The doctor came, a grey old monk from that same Hospital of Saint Bartholomew we had passed just an hour or two ago. He came to the bedside and ran his hands gently, over Anna's head. She did not stir, nor did her breathing change its timbre. He peered into her ears, put his ear to her chest, and lifted her eyelids with a careful thumb. Then he looked up and met my desperate gaze. He patted my hand where it lay upon Anna's collarbone, and sighed.
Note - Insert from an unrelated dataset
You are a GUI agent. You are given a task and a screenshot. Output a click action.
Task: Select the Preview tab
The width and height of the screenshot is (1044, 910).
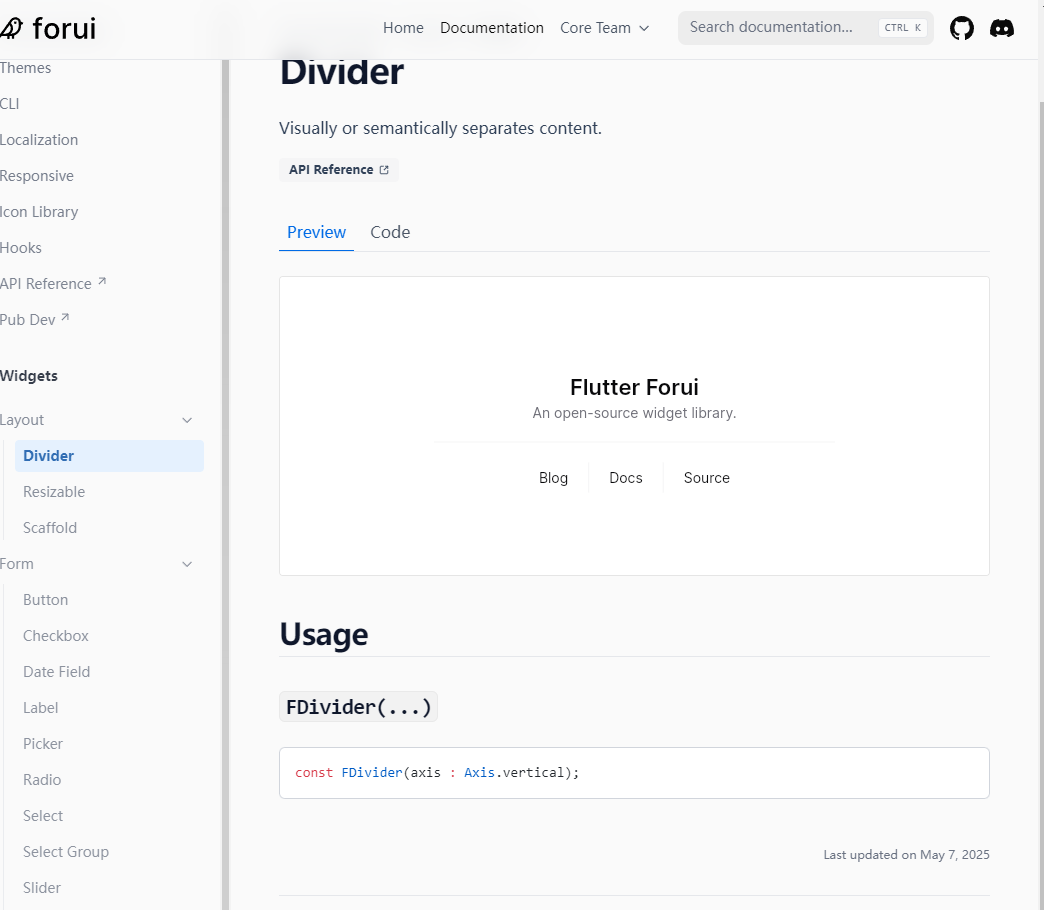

'A kick from a horse, was it?' he said. 'There is little to be done. Perhaps ...' and he paused, and raised his hands. I thought he was about to pray, and my heart shrank within me, but instead he interlaced his fingers. The bones of the skull are fitted together thus, like the vaulting of a stone roof. The lady ... her skull is shattered in one place, and the vault is collapsing in upon her brain, which is inflamed and has started to swell. There have been seizures?' I told him of her kicking leg. 'They will worsen, until.. .'
'Is there truly nothing to be done?' I croaked, searching his grey eyes and finding nothing there save resignation.
'I could attempt to remove the pieces of bone, which might relieve the pressure upon her brain.'
Then do it, for God's sake! Do not hesitate!'
‘I do not have the instruments with me, my child,' he said gently. 'And I fear that if we try to bring her to the hospital, the motion ...' He looked at the faces gathered around the bed. ‘I will fetch my tools, but I fear that this poor child will not live even until I return.'
I saw the Captain's face go grey. 'Go, sir,' he said. 'Maybe she is stronger than you think. Fetch your instruments, we ... the company begs you.'
The doctor nodded gravely. He patted my hand again and took his leave. After he had gone, the room was silent save for Anna's laboured breathing. I had laid my forehead on the cool linens to calm my battering thoughts, when Pavlos gasped. Anna's eyes had opened. At once I bent over her, and tried to meet her gaze, but to my dismay I saw that it wandered, now slowly, now flickering aimlessly across the ceiling beams. But here, surely, was a sign, for she had awoken! Where was the surgeon and his cursed instruments?